Oireachtas reform - A challenge that remains unavoidable
Counting of votes begins tomorrow morning.
This is as close to being a popular plebiscite election what is grandiosely called the upper house will ever get under today’s arrangements.
Less than 5% of the Republic’s population have any say at all in how 43 of the 60 seats will be filled. The six-seat universities’ panel will be filled by the votes of NUI graduates.
The electorate will have no say at all in who will be lucky — even that is subjective today — enough to be nominated by Taoiseach Enda Kenny in his first opportunity to bestow such high-level political patronage.
This seems a process from another time, a time of velveteen collars and Homburg hats, when deference and privilege were sustained because so many people accepted what was once described as “their place” and the limit of their expectations.
Today it seems an anachronistic and undemocratic form of elitism and would be very difficult to support as a central plank in any democracy. That support becomes ever more unlikely when the political parties’ use of the Seanad is considered. It has been used as a holding pen for spurned Dáil hopefuls, a pit to blood Dáil aspirants or even a way to introduce people who seem to have the right stuff to politics, as Jack Lynch did with Mary Harney all those years ago.

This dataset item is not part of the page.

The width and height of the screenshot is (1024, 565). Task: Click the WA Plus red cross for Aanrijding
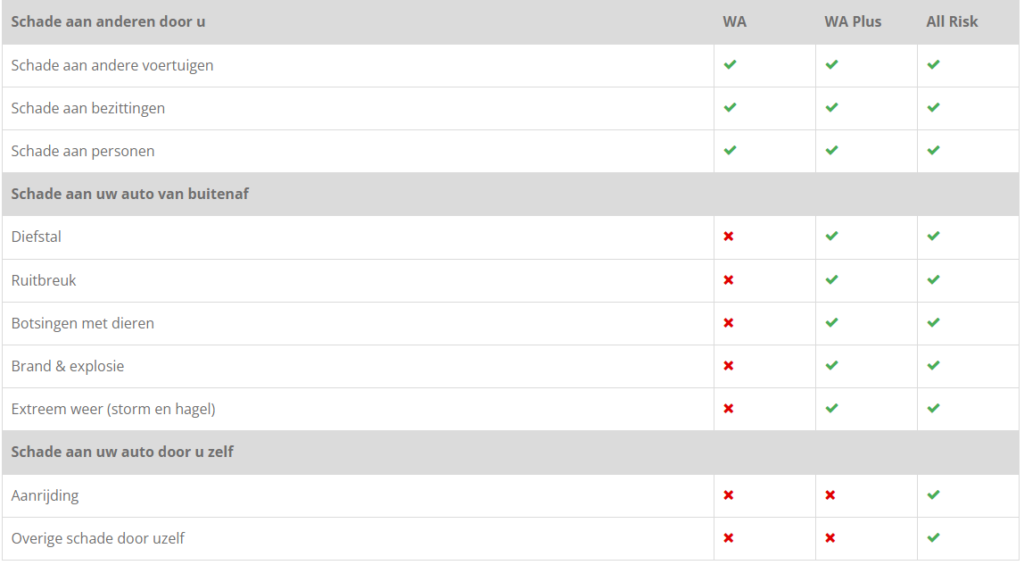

Sadly, this perception of elitism and misuse have made it impossible to defend the current incarnation.
This is reflected in at least 12 reports on the institution, all of which are even more ignored than the laws forbidding the use of hand-held phones while driving a car.
These reports are, like so many others, in the grip of our national disease — the rabbits-in-the-headlights stasis brought on by the fear of change and reform that might mean a moderate challenge for comfortable and entrenched interests.
None of this, though, amounts to an argument strong enough to scrap what could be a very proactive and positive office in a regenerating democracy. After all, the Dáil hasn’t functioned at anything like an optimum level for decades and no one has suggested that we close it.
It is unfortunate, though, that this great clamour for reform of the Dáil and the Seanad comes at a point in our history when we are so stretched. Right now, Government faces so many far more basic challenges than reshaping the Oireachtas but it must, or else it runs the risk of bringing the idea of politics as a way to make a better world into further disrepute and strengthening the cynicism that now greets almost every proposal or promise coming from that profession.
There is a real urgency about all of this and a sense too that we would court failure of an even deeper kind if we do not accept the challenge.